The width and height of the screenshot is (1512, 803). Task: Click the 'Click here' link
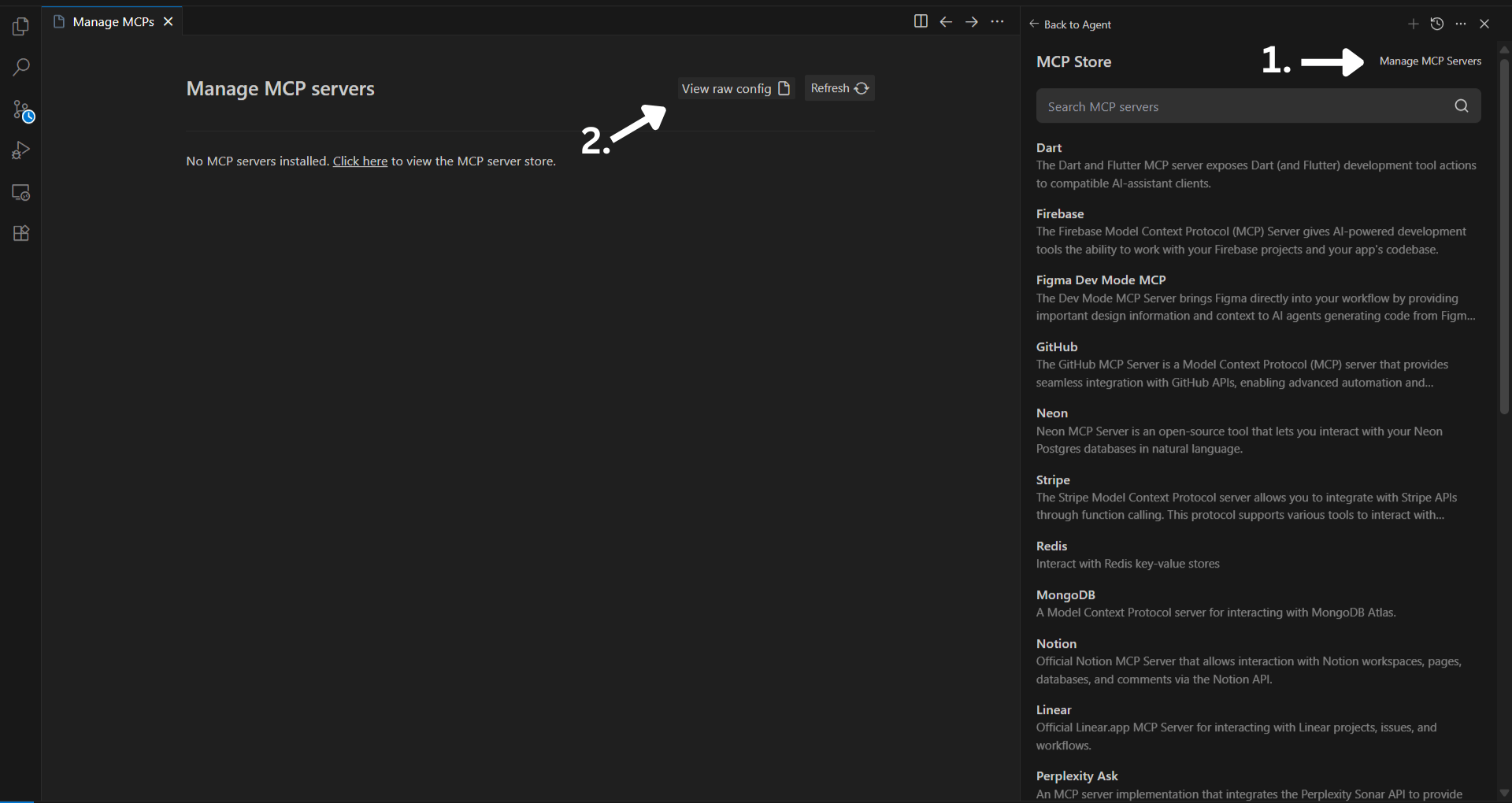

---

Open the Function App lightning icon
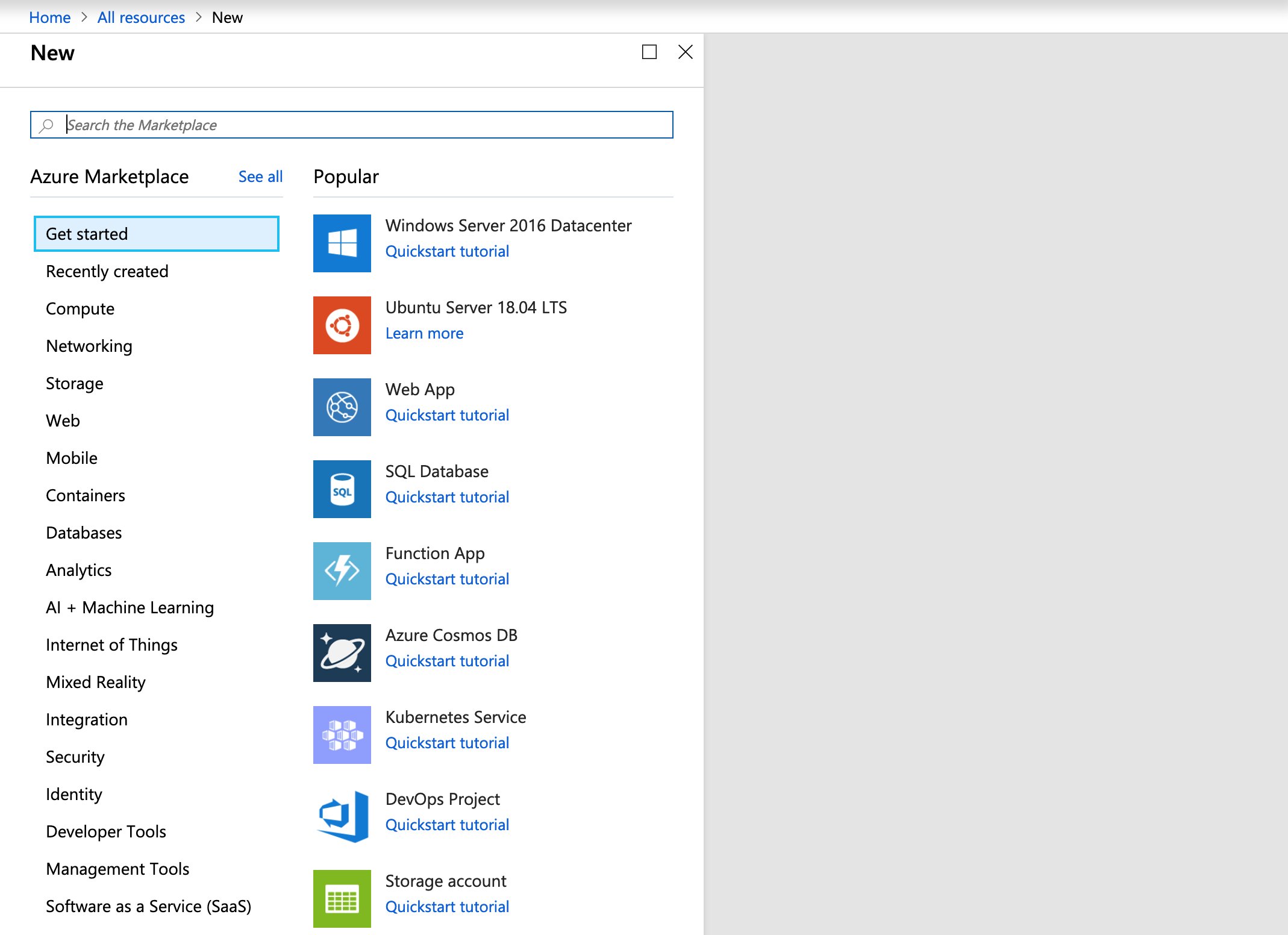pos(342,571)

...

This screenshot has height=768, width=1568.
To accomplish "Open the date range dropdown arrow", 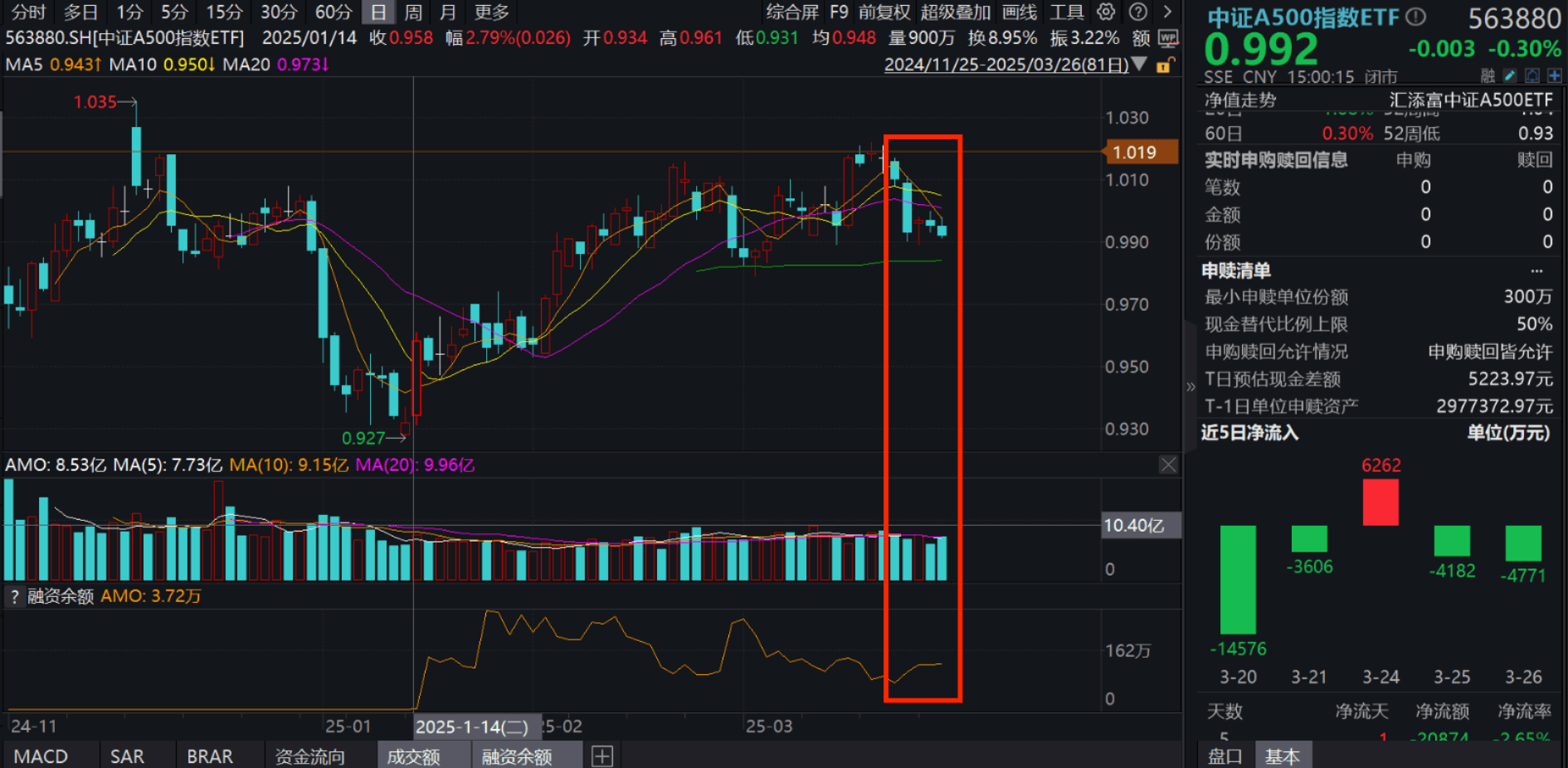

**Task prompt:**
Show all lines from the data above in which the word "screenshot" appears.

**Output of the exercise:**
The width and height of the screenshot is (1512, 803). Task: Click the 'Click here' link
This screenshot has height=768, width=1568.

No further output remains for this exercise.